The famous American author, Mark Twain once said, “History never repeats itself, but it does often rhyme.” 

A little over a hundred years ago President Woodrow Wilson kicked off a drastic expansion of government power and scope with the general assumption that the state can scientifically plan society. President Franklin Roosevelt greatly expanded on this idea with more government programs that promised to solve all sorts of societal ills and bring a level of centralized progress that the market couldn’t provide. This sparked caution and critique from those who favored market-based mechanisms advocated by economists such as Ludwig Von Mises.

Those like AIER argued that the market was far superior to the state in organizing society. This is the story of humanity, a struggle between the individual and the state.
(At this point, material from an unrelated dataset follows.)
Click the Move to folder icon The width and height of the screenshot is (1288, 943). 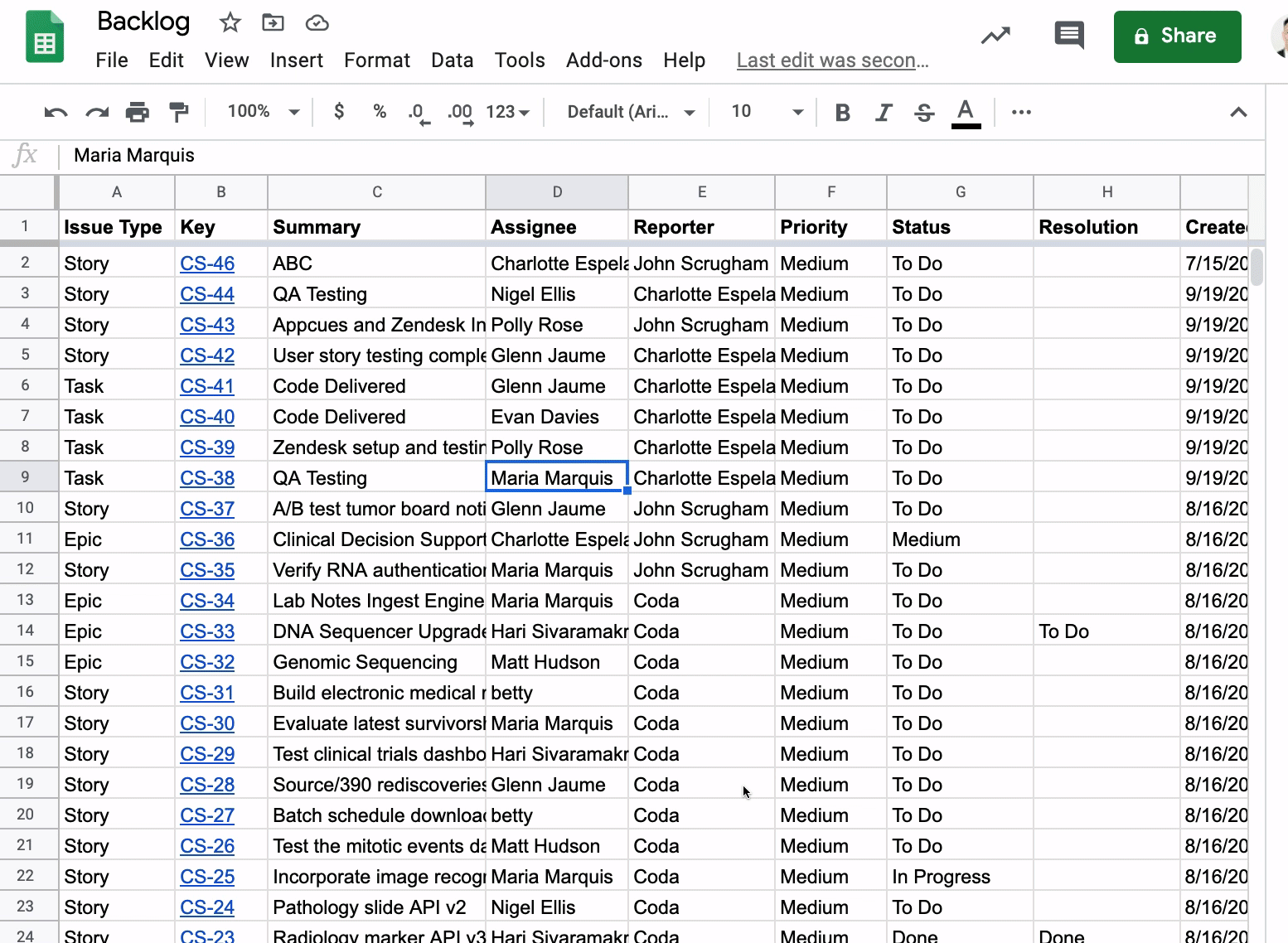pos(273,22)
Those who believe in statism and those who believe in liberty.

Some thought that the free marketeers won the intellectual argument against the Keynesian statists in the 1970s. This is when stagflation completely upended the assumption that inflation and unemployment are always inversely related. It turned out that simply using expansionary monetary policy to drive economic growth was not as good of an idea as people thought. Post World War Two, Keynesian and big-state thinkers more generally braced for economic turmoil as spending dropped and people returned from war. The exact opposite happened as we learned again that the state does not drive economic growth. In the latter half of the 20th century, sweeping market reforms brought prosperity to countries all around the world. Another blow to the idea of state-run industry. 

In 2013 Dr. Mariana Mazzucato, a leading economist of the Keynesian persuasion, published The Entrepreneurial State, which makes the case that the public sector can do far more than it is currently doing. That the private sector necessarily needs generous guidance and intervention from the state and in many cases is equal if not superior to the market in generating efficient and innovative services to society.

Well, here we go again. 

Mazzucato and her allies posit that society can be so much better if we ditched market-based principles and delegated more responsibility to the state. Think people like Senator Elizabeth Warren. 
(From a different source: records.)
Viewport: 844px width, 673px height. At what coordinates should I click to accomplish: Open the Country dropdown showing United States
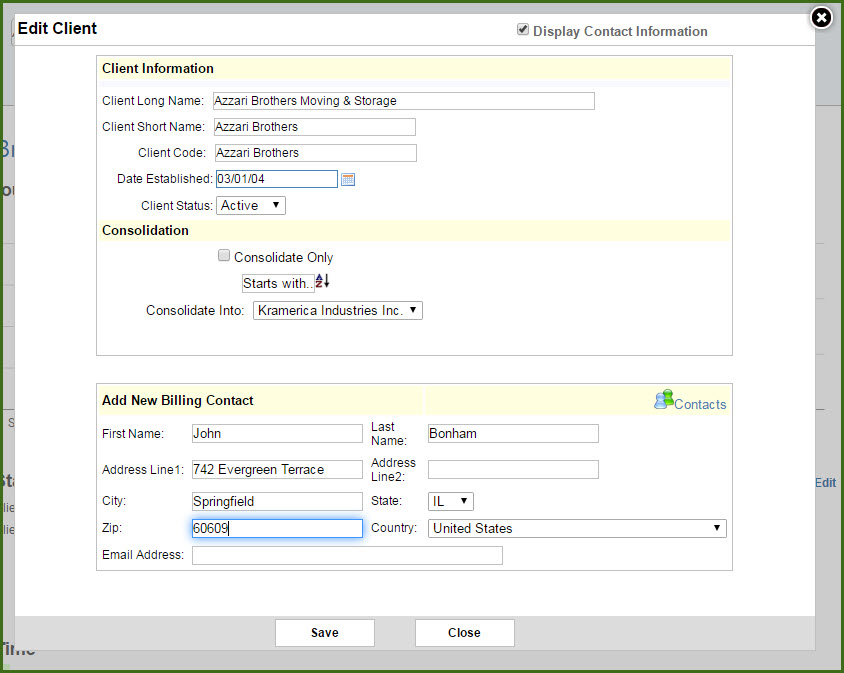click(577, 528)
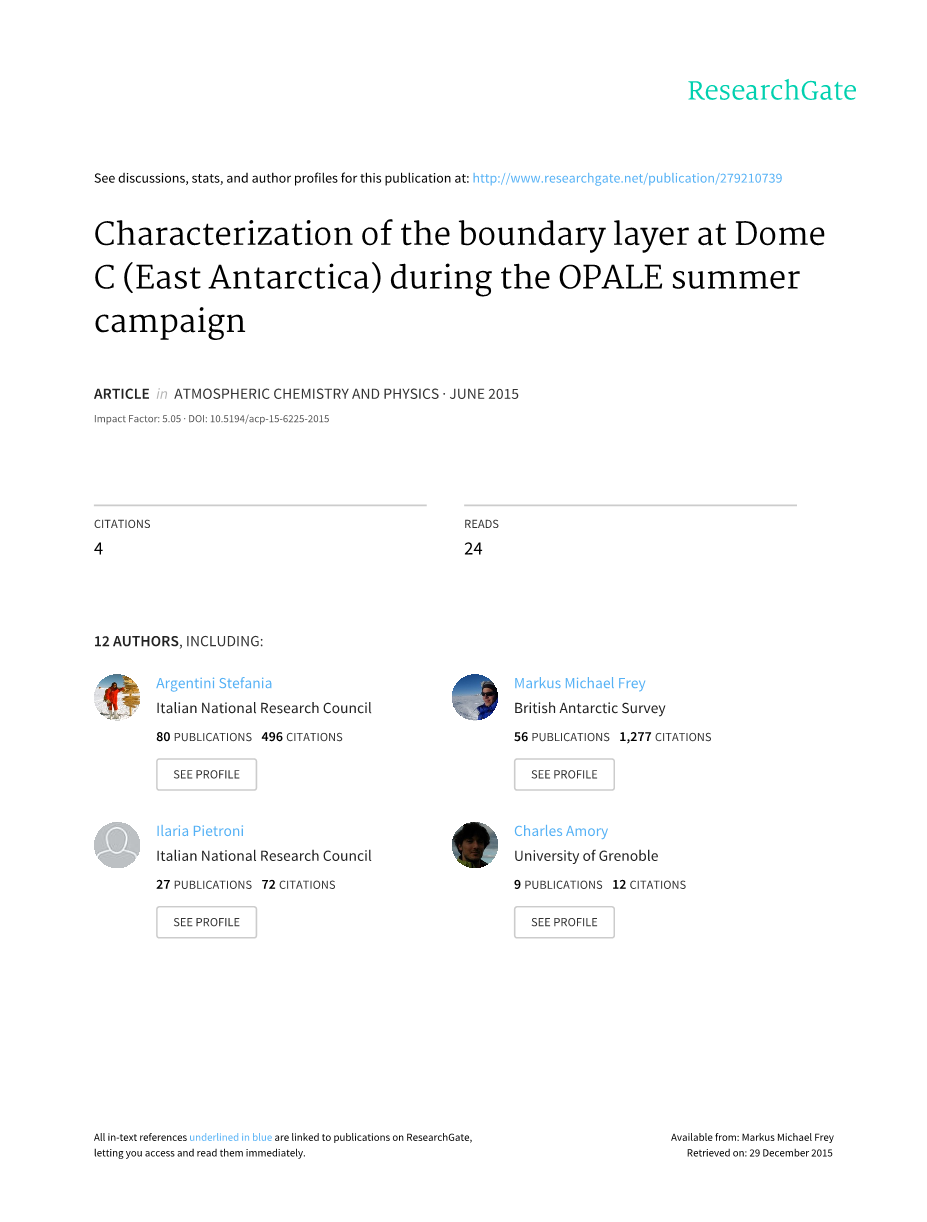The image size is (927, 1222).
Task: Open Markus Michael Frey author name link
Action: click(x=579, y=683)
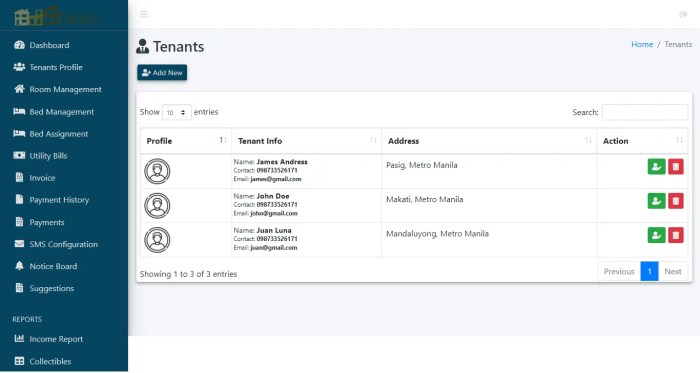Screen dimensions: 700x373
Task: Open Dashboard from the sidebar
Action: tap(49, 45)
This is why it is so necessary that economic heavyweights Dr. Deirdre McCloskey and Dr. Alberto Mingardi teamed up to write The Myth of the Entrepreneurial State. In a perfect world, one should read Mazzucato’s work as well, but doing so is not necessary to understand this book. The book can surely stand its own as the debate between the market and the state is a timeless conversation. The book also serves as an outstanding work of economic history and elaborates on many relevant economic topics, making it well worth anyone’s time, not just those closely following this debate. 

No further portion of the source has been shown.